Why not use: x = !x;?

I long ago gave up on adhering exactly to the official API in my cores out of frustration with things like this. I used to just say "Well that's what the official core does" - but the official behavior is ill-defined and occasionally just bad enough that I gave up -
What made me rip the enums out of megaTinyCore in fury was actually a long confusing debug process before discovering that I had accidentally capitalized the P in a pinMode call and wasn't getting a compile error. At which point I discovered that the code I'd taken from the official "megaavr" core used enums in that way and was horrified that I hadn't noticed for so long), The main advantage that the enums offered WAS that they wouldn't let you write things that weren't valid values to the pins, which was defeated by the compatibility code.

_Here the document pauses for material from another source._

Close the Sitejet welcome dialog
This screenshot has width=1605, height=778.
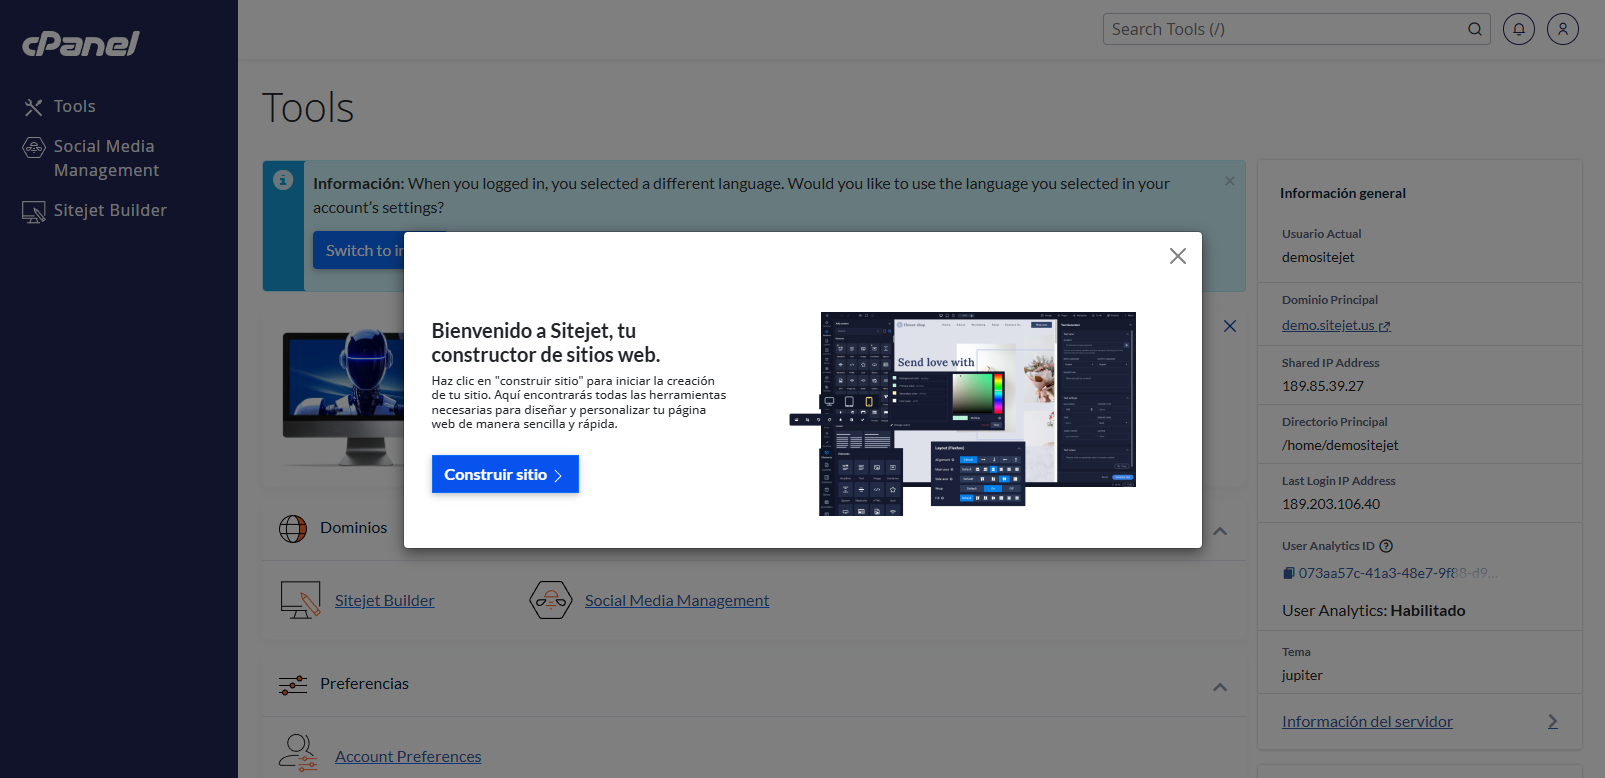[x=1178, y=256]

Aside from not using the enums on modern AVRs ("megaavr" is a totally wrong name, as Microchip uses "megaAVR" to mean something else) I try to maximize compatibility of the digitalRead()/etc functions even though I rarely use them because they are so mindbogglingly slow, bulky and awful.

I should probably revise the documentation of my cores to be more explicit about documenting return types and accepted input values for Arduino API functions as implemented in my cores, since yeah, they are not well defined in the official API documentation, and my cores do differ from the official implementation in a few subtle ways that are still consistent with the official documentation).

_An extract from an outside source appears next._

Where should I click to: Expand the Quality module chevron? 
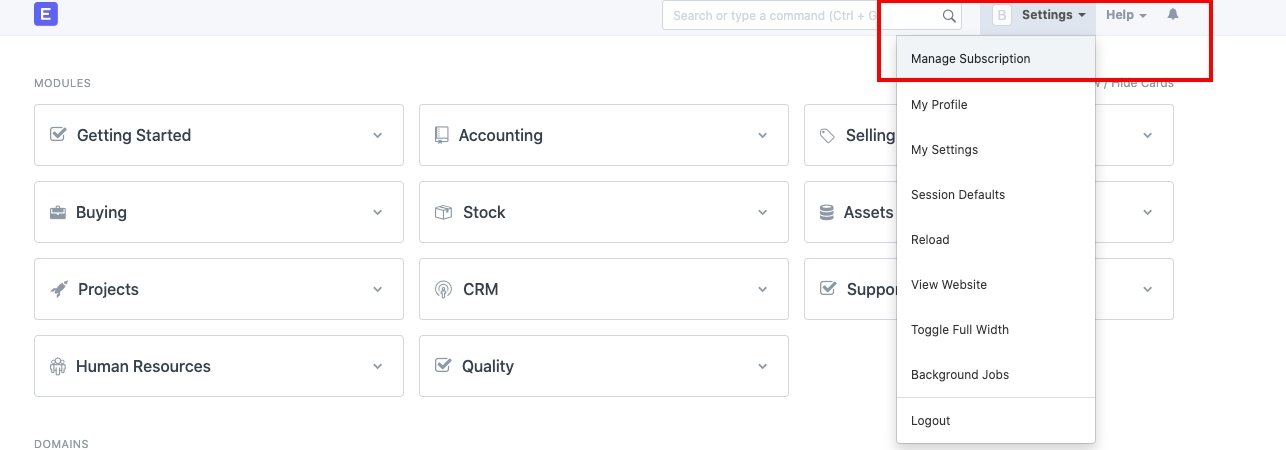pyautogui.click(x=763, y=366)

My general impression has been of the Arduino team being very good at outreach and making an IDE that doesn't have a tough learning curve and is generally good enough (I still don't us alternative IDEs, I know many people use VSCode or PIO with Arduino cores and libraries) particularly for educational applications) - who would have imagined that EMBEDDED C++ would be a effective language for students' first exposure to programming? But it seems to work better than a lot of introductory programming curriculums that use "easier" languages! But that they're not the best api designers. embedded developers. or hardware designers.